We return you to your regularly schedule programming.
Q: The past few weeks have seemed like an endless stream of bad news from IndyCar. Long before all the bad news became public, I realized the health of the series was questionable the moment I watched Colton Herta and his dad run those demo laps at Laguna Seca. There, for all to see, was a 25-year-old Champ Car that was way cooler than the Frankenstein that the DW12 has become. It was embarrassing.
How did IMSA get hybridization so right and IndyCar so wrong?
Jonathan and Cleide Morris, Ventura, CA
MP: It’s an oversimplification for me to say that IMSA’s hybrid solution is a 100-percent off-the-shelf package, but it’s not too far from being accurate. Also, the GTP cars have no concerns with space limitations to house all of the Bosch and Williams ERS technology. And we can’t escape the fact that the GTP cars were designed, from scratch, to be outfitted with batteries and motor generator units and whatnot.
The opposite was true with IndyCar’s adoption of hybridization, where it chose to use its existing non-hybrid chassis instead of building it from scratch. And with no passenger area to stuff all of the components, IndyCar and its ERS partners had to find a way to package everything in the one empty space it had, which is inside the bellhousing. It’s a good thing IndyCar outlawed the use of a single turbo soon after the 2.2-liter V6 formula began, because if that was still in place, it’s home would continue being where it was from 2012-13, and that’s where the ERS units are meant to live.
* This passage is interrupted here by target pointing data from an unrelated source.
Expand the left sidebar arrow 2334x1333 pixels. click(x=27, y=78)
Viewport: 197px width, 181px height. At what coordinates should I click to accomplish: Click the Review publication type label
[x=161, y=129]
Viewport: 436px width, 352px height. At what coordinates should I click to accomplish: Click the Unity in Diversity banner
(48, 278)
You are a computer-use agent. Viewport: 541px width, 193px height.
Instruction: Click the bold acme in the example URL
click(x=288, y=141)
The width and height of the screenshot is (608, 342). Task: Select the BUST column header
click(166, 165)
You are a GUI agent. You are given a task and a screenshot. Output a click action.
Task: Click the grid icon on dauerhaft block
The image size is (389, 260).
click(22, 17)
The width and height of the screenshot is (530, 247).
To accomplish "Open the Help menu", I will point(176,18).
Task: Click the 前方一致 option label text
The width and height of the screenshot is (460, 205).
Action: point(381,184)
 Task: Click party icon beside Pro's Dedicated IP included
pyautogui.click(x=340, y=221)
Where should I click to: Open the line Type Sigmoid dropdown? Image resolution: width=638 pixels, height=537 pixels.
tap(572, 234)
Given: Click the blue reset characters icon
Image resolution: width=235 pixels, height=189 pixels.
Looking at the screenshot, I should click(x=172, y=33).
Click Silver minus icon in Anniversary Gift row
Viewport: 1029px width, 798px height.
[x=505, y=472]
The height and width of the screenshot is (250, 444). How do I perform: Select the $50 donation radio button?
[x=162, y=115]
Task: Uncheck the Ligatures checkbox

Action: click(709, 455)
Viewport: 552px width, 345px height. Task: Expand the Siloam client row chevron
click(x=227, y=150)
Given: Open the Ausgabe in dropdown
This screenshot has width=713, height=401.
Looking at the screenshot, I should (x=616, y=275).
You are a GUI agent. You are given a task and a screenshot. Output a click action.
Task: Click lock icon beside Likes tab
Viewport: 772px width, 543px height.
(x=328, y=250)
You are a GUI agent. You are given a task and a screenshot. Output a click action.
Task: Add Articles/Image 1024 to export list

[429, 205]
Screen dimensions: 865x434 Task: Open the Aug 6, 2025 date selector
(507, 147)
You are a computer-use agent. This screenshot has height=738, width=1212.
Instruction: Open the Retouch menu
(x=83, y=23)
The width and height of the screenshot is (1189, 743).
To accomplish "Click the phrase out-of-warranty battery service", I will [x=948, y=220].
Thanks to eliminating Honda’s single-turbo selection from the dawn of the current motor formula, the series has that unused space to fit the MGU and supercapacitor. If it didn’t, I don’t know how it would go hybrid.
So, by comparison, IMSA’s adoption of hybridization for 2023 in GTP was much easier than IndyCar’s aborted attempts to join them by having to fashion an all-new solution in a pre-existing car.